LP fridges can be had reasonably priced if you shop carefully, especially RV types in RV wrecking yard. They are also prone to failure if they are not run exactly level, ergo buying a used one comes at some risk. LP fridges can also be made more efficient if you add evaporator and condenser fans, and add rigid foam to the outside of the cabinets. They also are smaller than most conventional fridges. My only experience with large sized LP fridges has been bad! I believe it was "explorer" who took a conventional full sized fridge case, and installed a cooling unit off a large size LP fridge. The results were terrible. We couldn't keep them cold in the summer unless we covered them with a blanket, and kept fans on the condensers.
Tony -
Re: Refrigerator power
We live a distance away from the grid, full time. We use a Norcold 12 cu ft fridge and it has worked great. A 20 gallon propane fill lasts us at least 3 months and as it is just the wife and I we have never found that we were lacking fridge space nor have we had any mechanical/operational problems.
My personal opinion is that we have become so accustomed to the Costco mentality of stocking up on bulk quantities of foods that we keep looking to buy a bigger fridge. I know because there was a time I did the same thing. 12 cf seems to be just right. If company shows up for several days we can just fire up the unit in our motor home and that extra fridge space can get us through any Thanksgiving holiday.

■ Data excerpt:

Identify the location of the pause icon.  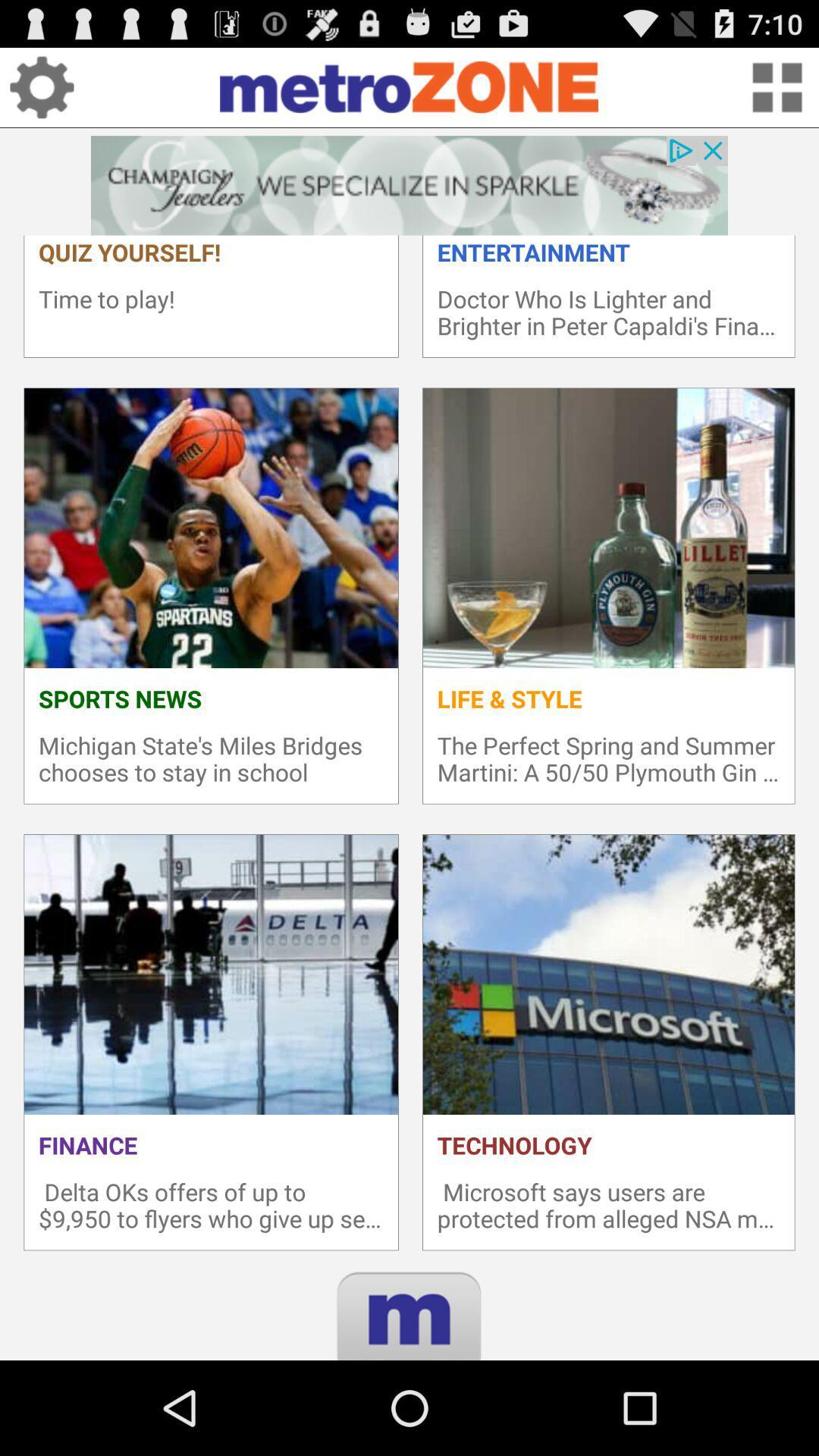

■ Your objective:
In the refrigerator power discussion, how long does a 20 gallon propane fill last the household with the Norcold fridge?

■ Completed task:
At least 3 months.